## Page extract:
====

In one of the tests of a full scale metallic structure a metal trailer without a cab was used. It was approximately thirty feet long and twelve feet high. The trailer was energized against ground and was circled by a receiver wire laying on the ground at various distances from the trailer (from 15 feet to 40 feet). All attempted intrusions through the zone of protection by humans were detected.
Claims (9)
1. An intrusion detection system comprising a metallic structure to be protected from intrusion, a first loop of wire surrounding said metallic structure, a second loop of wire near and approximately concentric to said first loop of wire, means to radio frequency energize said metallic structure against ground to concentrate a near electromagnetic field pattern in the vicinity of said first and second wires, said first wire being a ground wire, said second wire being a receiver wire, said ground wire effecting concentration of the near electromagnetic field and in conjunction with said receiver wire defining a detection zone, said receiver wire intercepting and being responsive to the electromagnetic field radiated by said metallic structure, and means coupled to said receiver wire to detect any changes from the quiescent, undesturbed state of the concentrated near electromagnetic field pattern.

====

## Directions:
1/ Retype the part of the intrusion detection passage starting with "In one of the" and going on through "humans were detected.".
2/ Using the intrusion detection passage, decide whether each statement agrees with it: (a) the trailer used in the test had a cab; (b) the receiver wire lay on the ground between 15 and 40 feet from the trailer; (c) in claim 1, the first wire is the receiver wire. Answer yes or no for each and quote the words that decide it.
3/ Write what follows the end of the intrusion detection passage.
The entries that come next have no connection to the intrusion detection passage.

[Entries locating text and items]
====

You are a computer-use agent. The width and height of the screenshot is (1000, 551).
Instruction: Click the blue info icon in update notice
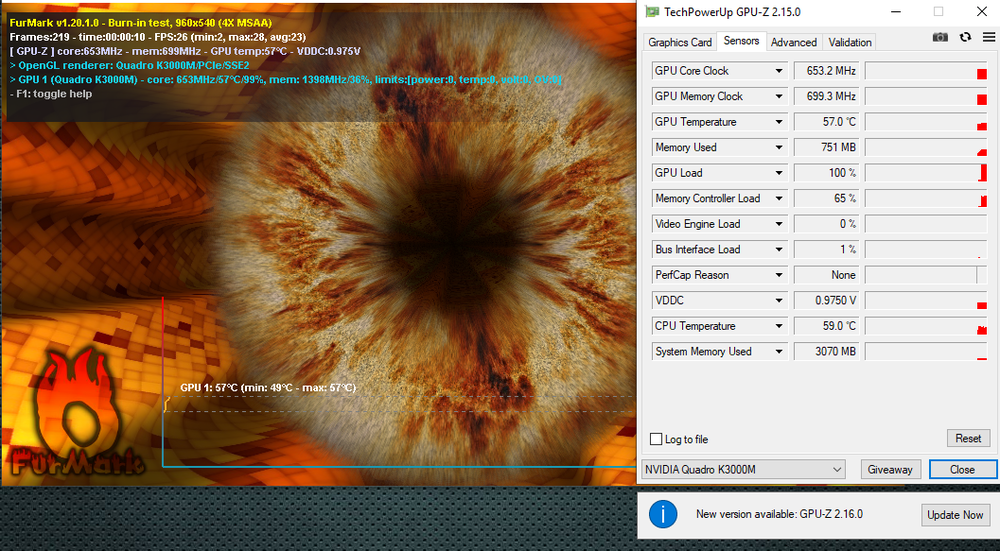663,514
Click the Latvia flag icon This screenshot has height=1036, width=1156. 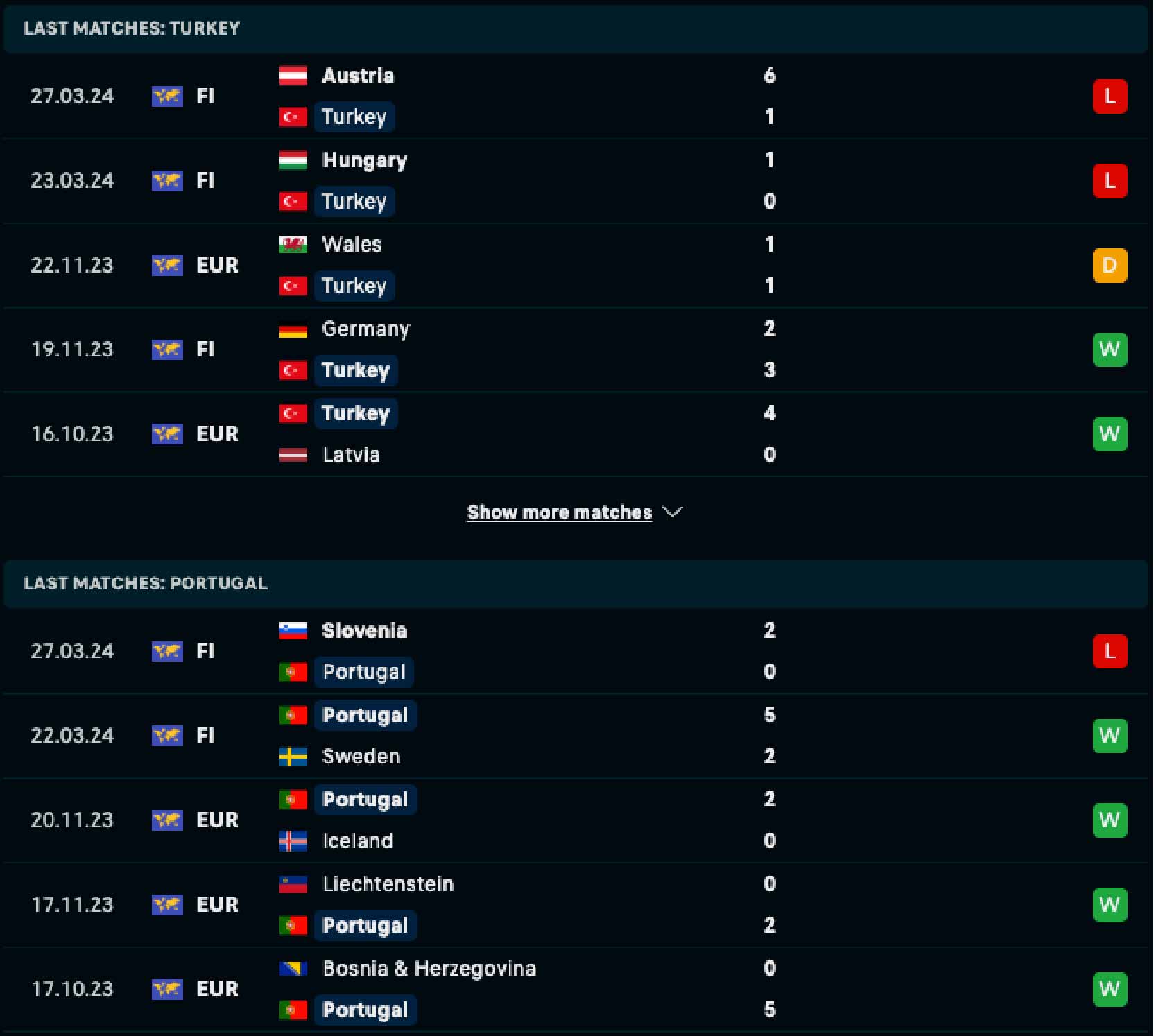[293, 455]
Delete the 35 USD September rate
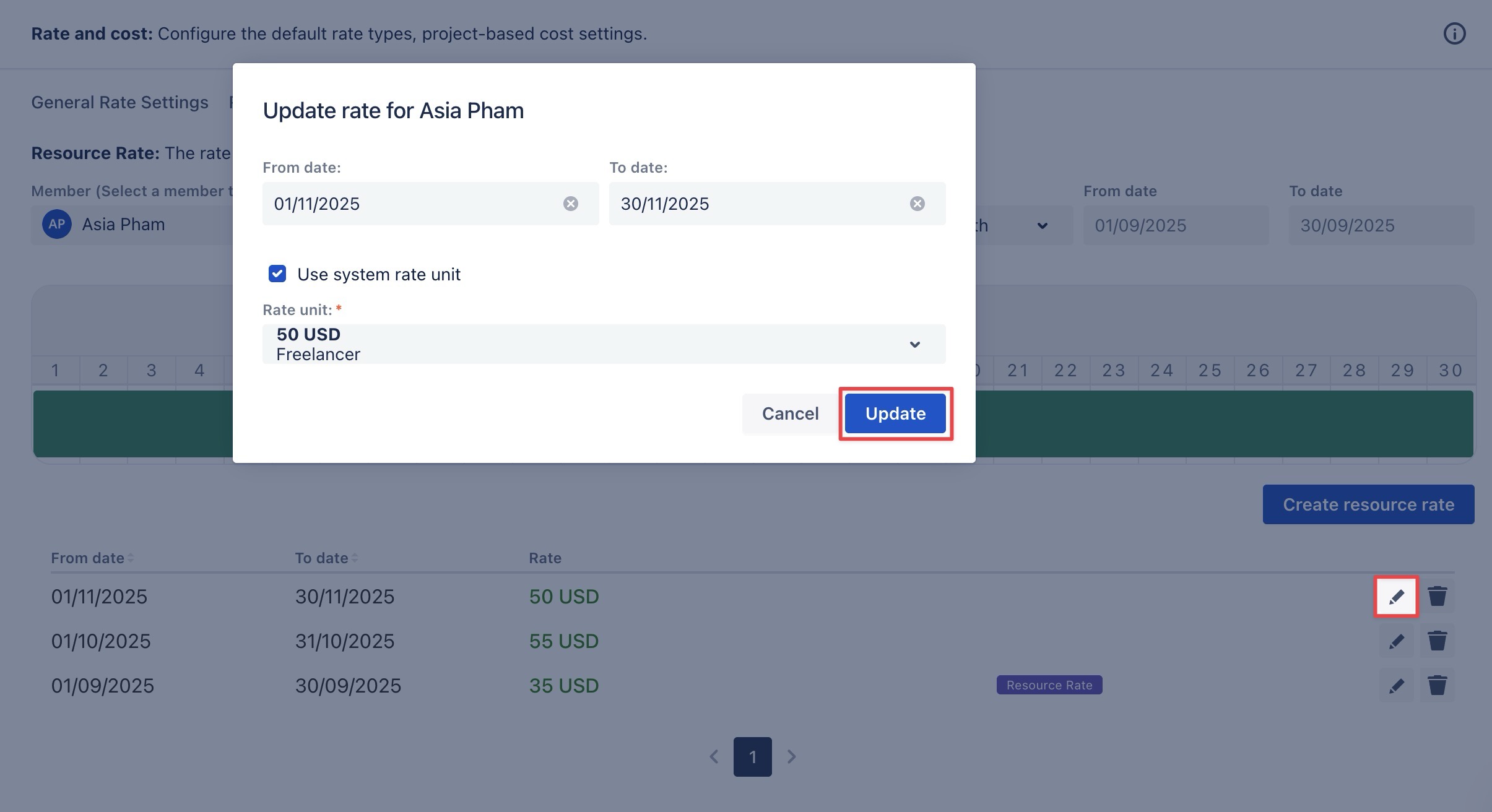This screenshot has height=812, width=1492. [1437, 686]
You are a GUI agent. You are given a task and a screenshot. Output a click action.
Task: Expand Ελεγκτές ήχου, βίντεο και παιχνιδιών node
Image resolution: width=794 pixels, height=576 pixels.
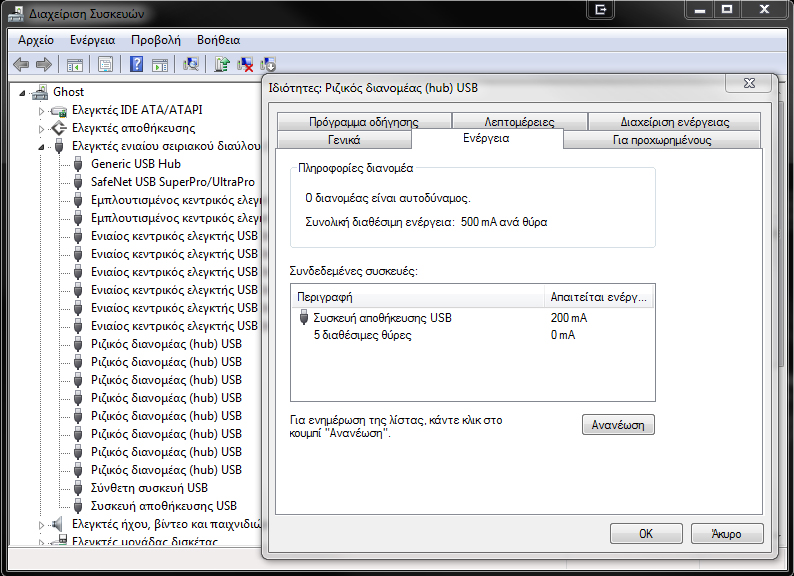click(x=43, y=524)
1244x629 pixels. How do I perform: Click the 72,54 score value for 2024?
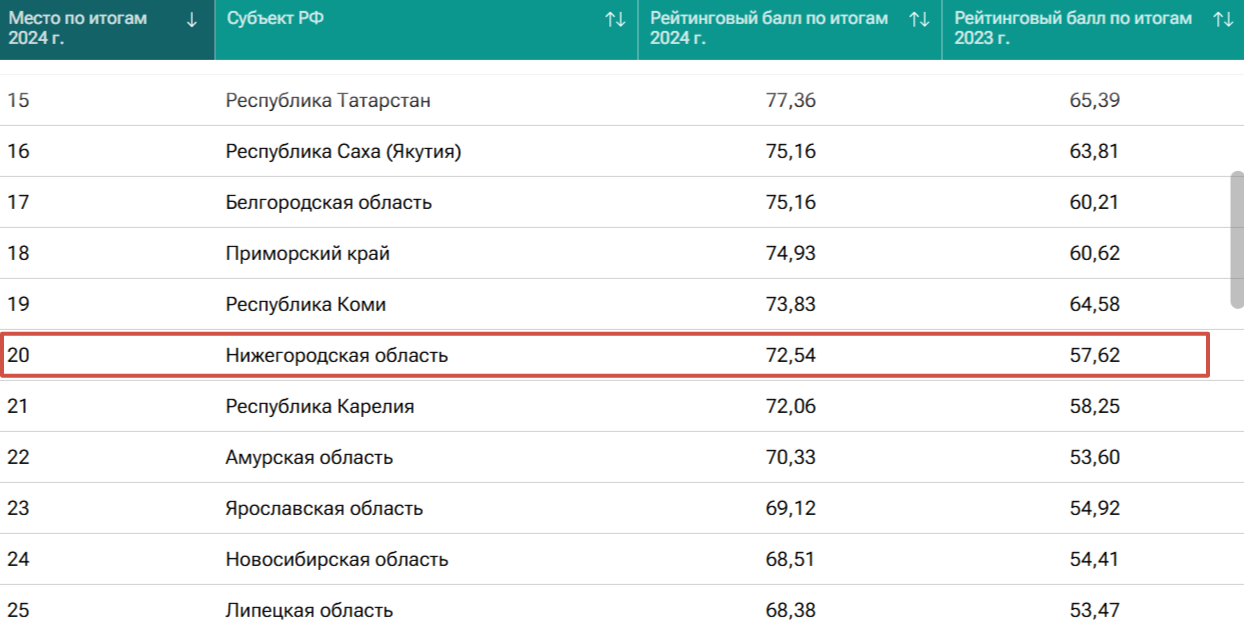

====

## Exercise answers:
1/
In one of the tests of a full scale metallic structure a metal trailer without a cab was used. It was approximately thirty feet long and twelve feet high. The trailer was energized against ground and was circled by a receiver wire laying on the ground at various distances from the trailer (from 15 feet to 40 feet). All attempted intrusions through the zone of protection by humans were detected.

2/
(a) No: "a metal trailer without a cab was used"
(b) Yes: "laying on the ground at various distances from the trailer (from 15 feet to 40 feet)"
(c) No: "said first wire being a ground wire, said second wire being a receiver wire"

3/
2. An intrusion detection system as described in claim 1 further including support means for said metallic structure to electrically insulate said metallic structure from ground.
3. An intrusion detection system as described in claim 2 including means to transfer a first signal from said receiver wire to said means to detect.
4. An intrusion detection system as described in claim 2 including first and second means to transfer first and second signals from said receiver wire to said means to detect.
5. An intrusion detection system as described in claim 4 wherein said means to detect includes first and second radio frequency detectors, receiving said first and second signals, first and second filters having a predetermined bandpass passing the detected signals from said first and second radio frequency detectors, respectively, first and second threshold circuits, each having an associated alarm, said first and second threshold circuits receiving the first and second filtered signals, respectively, and a dual strip chart record also receiving said first and second filtered signals.
6. An intrusion detection system as described in claim 5 further including a nulling circuit interposed between said first and second transfer means and said first and second radio frequency detector means.
7. An intrusion detection system as described in claim 4 wherein said first and second means to transfer is comprised of first and second baluns, respectively.
8. An intrusion detection system as described in claim 1 wherein said metallic structure consists of a monopole.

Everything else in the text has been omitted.